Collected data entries
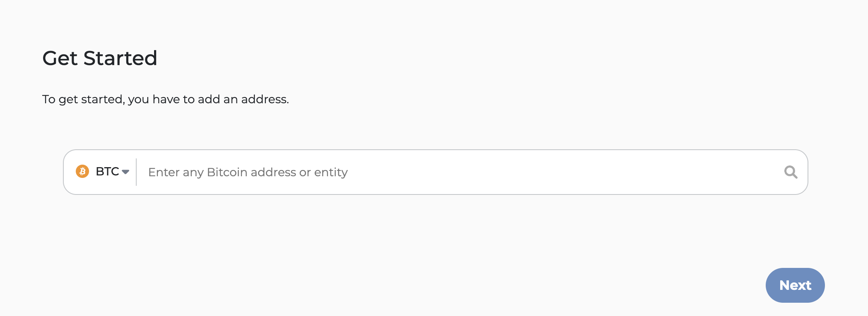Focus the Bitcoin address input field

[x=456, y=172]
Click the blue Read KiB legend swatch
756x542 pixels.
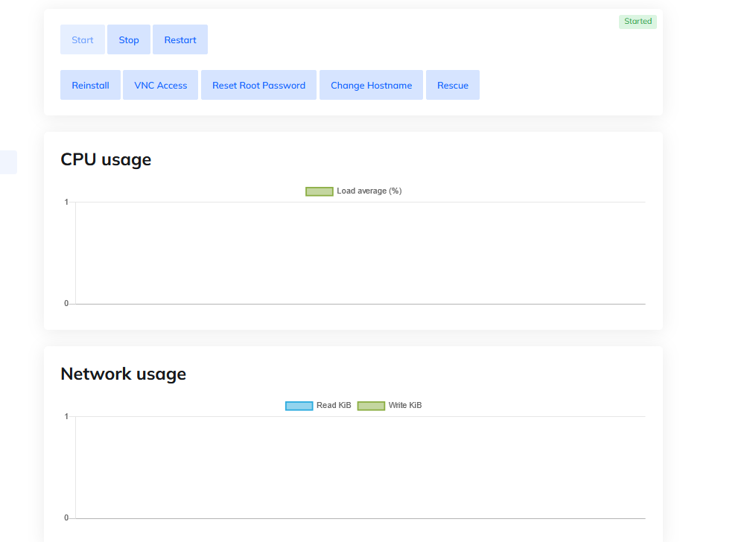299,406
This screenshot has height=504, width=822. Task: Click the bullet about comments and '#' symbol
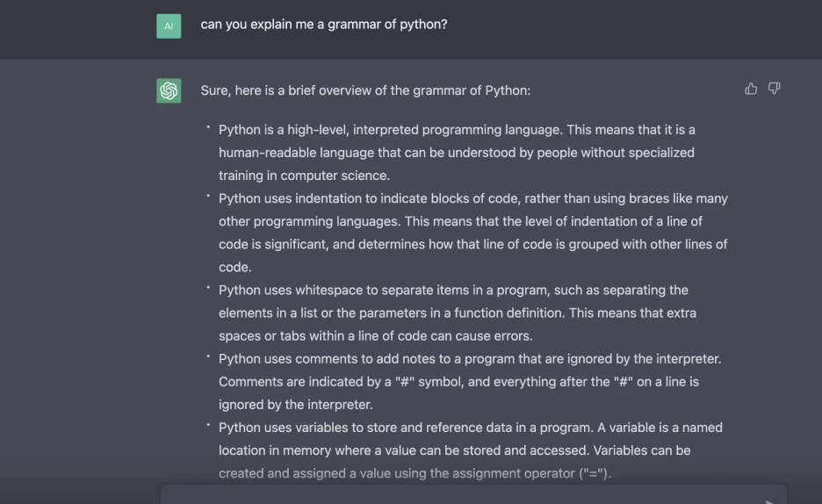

...

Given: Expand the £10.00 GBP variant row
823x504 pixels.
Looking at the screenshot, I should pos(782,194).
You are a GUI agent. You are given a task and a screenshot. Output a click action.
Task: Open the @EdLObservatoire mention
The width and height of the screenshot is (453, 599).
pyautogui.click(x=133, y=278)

# ACTIVITY
Retype only the lines above from the one with "756x542 pixels." through the one with "This screenshot has", exactly and with both ends. Images stay out.

# SOLUTION BELOW
756x542 pixels.
299,406
This screenshot has height=504, width=822. Task: Click the bullet about comments and '#' symbol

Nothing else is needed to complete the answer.